=== 演習課題 ===
[1] 地役権の解説文によると、承役地とはどのような土地か。
[2] 地役権の解説文は、地役権を行使する際に契約と登記を忘れずに行うよう求めている。その理由を説明せよ。

==== 文書本文 ====

今回は絶対に押さえておきたい地役権の基本や、地役権がある土地を買う際に押さえておくべき3つのポイントについて解説します。また、注意すべきは地役権がすでに設定されている場合だけではありません。「時効取得」という民法上の制度により、地役権は不動産の購入を検討しているすべての方に影響しうるので、ぜひこの記事を読んで押さえておきましょう。

地役権とは「一定の目的の範囲内で、他人の土地を利用する権利」

民法第280条の記載を要約すると、地役権とは「一定の目的の範囲内で、他人の土地を利用する権利」のことです。

第二百八十条 地役権者は、設定行為で定めた目的に従い、他人の土地を自己の土地の便益に供する権利を有する。ただし、第三章第一節(所有権の限界)の規定(公の秩序に関するものに限る。)に違反しないものでなければならない。

参考e-GOV「民法」

たとえば「広い道路に出るのに、隣人の土地を横切らないといけない」といったケースで、通行の承諾を得るために使います。ただし、地役権にはさまざまなルールがあるので注意が必要です。順に見ていきましょう。

地役権を理解するために必要な「承役地」と「要役地」とは

地役権を理解するためには、まず「承役地」と「要役地」というふたつの言葉について知っておく必要があります。承役地は「利用される側の土地」で、要役地は「利用する側の土地」です。

SUUMO

引用SUUMO

上記の図では「他人の土地の通行」が目的なので承役地と要役地は隣り合っていますが、ルール上、離れていても問題はありません。たとえば送電のための鉄塔を建てるために、より離れた別の人の土地を承役地として使うケースもあります。具体的なケースについては、後ほど詳しく見ていきましょう。

地役権の行使には契約と登記が必要

地役権を行使するためには、当事者同士で合意したことを証明する「地役権設定契約」を結んだ後、地役権の登記が必要です。もし契約・登記を怠った場合、土地を不当利用されたとして損害賠償請求などのトラブルが発生するケースがあるので、忘れずに行ってください。なお地役権設定契約では、下記のような「地役権設定契約書」を使います。

松本市

引用松本市

上記の地役権設定契約書では、第5条に「設定された地役権地使用料は、無償とする」とありますが、当事者同士で使用料をやりとりすることも可能です。もし使用料をもらい受ける場合は、分離課税の譲渡所得となり申告が必要なので注意しましょう。また登記については下記の書類を用意して、司法書士に依頼するのが一般的です。

  • 登記原因証明情報(地役権設定契約書)
  • 登記識別情報または登記済証
  • 印鑑証明書
  • 地役権図面
  • 委任状

司法書士に依頼せずに登記する方法もありますが、素人にとっては書類や図面の作成が鬼門です。万が一ミスがあるとトラブルの原因にもなりえます。基本的には司法書士にすべてお任せしましょう。

==== 提供情報 ====

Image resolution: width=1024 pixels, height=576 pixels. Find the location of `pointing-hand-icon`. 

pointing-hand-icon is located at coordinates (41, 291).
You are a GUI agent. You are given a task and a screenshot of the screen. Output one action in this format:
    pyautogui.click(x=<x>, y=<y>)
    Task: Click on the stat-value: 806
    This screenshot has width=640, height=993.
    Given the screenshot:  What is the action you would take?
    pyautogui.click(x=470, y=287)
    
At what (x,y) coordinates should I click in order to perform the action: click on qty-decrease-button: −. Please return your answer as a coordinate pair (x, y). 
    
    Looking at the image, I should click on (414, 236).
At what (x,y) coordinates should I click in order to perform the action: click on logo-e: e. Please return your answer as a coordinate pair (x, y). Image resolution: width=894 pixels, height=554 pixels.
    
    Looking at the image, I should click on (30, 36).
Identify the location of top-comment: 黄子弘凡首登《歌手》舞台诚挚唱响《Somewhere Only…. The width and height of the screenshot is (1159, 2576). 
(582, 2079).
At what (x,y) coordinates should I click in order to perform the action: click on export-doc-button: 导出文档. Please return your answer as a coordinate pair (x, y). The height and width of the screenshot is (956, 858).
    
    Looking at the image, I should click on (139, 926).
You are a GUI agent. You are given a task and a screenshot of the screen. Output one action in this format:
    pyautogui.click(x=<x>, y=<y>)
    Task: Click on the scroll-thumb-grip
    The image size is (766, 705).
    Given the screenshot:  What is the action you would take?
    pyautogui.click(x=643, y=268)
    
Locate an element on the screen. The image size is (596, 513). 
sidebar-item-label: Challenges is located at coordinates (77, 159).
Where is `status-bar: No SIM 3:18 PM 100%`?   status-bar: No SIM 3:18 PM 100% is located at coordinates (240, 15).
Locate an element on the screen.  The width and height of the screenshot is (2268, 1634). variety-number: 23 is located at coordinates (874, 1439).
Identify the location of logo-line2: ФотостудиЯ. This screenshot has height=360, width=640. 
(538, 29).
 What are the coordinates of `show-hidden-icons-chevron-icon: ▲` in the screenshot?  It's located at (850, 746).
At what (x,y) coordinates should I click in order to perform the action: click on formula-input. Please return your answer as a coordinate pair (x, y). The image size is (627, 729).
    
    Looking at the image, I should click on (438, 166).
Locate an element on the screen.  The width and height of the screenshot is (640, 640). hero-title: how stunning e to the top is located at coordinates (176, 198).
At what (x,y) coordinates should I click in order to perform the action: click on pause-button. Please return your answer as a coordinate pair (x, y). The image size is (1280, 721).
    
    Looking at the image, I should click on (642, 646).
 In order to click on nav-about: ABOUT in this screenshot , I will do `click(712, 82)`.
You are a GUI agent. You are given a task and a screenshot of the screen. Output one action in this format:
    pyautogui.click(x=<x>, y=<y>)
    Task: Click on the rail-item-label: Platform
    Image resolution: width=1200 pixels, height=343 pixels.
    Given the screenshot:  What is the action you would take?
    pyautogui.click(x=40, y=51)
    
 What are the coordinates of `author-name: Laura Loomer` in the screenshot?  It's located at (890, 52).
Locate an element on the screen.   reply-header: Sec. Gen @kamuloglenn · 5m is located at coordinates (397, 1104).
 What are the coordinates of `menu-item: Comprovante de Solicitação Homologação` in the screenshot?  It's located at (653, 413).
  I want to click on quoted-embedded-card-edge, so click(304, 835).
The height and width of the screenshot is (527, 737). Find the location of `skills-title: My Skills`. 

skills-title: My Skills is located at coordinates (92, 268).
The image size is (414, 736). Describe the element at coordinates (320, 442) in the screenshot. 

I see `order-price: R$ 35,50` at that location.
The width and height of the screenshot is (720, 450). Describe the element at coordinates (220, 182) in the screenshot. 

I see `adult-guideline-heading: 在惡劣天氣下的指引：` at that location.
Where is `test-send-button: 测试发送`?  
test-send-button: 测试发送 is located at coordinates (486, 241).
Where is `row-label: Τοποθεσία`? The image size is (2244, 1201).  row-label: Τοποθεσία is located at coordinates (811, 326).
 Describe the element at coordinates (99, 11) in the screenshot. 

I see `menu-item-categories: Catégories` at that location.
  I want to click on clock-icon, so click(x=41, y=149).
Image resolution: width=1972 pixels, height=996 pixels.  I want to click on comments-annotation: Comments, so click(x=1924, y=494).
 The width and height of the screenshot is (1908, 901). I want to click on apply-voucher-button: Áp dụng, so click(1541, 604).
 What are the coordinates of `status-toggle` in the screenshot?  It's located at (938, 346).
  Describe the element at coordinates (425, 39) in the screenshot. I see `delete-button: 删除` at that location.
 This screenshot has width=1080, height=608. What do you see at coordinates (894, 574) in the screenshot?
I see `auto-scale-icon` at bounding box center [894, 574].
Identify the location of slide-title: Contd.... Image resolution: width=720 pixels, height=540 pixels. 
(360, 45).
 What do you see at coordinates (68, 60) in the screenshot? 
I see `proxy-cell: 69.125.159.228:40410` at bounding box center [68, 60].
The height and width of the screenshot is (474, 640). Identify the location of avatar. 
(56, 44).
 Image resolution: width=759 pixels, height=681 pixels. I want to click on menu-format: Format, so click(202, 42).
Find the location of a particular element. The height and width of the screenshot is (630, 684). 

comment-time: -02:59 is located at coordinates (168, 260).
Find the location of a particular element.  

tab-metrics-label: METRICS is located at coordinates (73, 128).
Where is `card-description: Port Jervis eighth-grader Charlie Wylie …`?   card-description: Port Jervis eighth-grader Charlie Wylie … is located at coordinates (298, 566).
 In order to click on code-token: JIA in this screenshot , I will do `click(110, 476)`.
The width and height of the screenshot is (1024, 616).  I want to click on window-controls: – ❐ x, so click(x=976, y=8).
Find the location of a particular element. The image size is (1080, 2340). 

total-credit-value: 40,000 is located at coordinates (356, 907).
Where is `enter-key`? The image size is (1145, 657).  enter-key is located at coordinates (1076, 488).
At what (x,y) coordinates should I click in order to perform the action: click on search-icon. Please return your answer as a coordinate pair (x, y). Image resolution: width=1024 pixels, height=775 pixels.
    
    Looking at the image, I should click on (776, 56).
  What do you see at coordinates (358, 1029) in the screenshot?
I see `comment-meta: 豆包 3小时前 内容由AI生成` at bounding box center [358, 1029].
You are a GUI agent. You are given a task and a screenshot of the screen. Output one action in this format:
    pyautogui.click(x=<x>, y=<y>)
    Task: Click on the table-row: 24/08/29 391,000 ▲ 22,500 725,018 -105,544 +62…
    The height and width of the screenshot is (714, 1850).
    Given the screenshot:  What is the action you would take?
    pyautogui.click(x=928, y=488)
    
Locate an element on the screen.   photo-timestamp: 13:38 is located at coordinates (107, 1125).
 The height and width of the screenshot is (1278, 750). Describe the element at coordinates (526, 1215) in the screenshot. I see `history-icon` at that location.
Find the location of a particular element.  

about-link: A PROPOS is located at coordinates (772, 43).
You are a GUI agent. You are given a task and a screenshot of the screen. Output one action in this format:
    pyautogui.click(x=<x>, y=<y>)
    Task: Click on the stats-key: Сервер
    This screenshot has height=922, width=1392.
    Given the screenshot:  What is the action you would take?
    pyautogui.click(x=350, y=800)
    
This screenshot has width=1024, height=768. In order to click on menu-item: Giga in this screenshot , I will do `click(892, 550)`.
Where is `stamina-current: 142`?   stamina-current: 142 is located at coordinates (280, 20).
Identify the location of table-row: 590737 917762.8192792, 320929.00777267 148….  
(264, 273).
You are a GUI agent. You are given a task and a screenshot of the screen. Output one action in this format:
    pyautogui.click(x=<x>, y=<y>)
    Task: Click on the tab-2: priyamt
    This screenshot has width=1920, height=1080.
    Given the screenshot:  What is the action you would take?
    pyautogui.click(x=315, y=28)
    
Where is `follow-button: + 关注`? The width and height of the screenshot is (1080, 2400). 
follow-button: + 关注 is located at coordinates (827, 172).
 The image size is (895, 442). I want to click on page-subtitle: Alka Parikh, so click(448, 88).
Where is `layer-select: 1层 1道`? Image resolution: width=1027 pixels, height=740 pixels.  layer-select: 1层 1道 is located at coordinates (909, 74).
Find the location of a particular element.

====

=== 各課題の解答 ===
[1] 利用される側の土地である。

[2] 契約や登記を怠ると、土地を不当に利用されたとして損害賠償請求などのトラブルが起こる場合があるからである。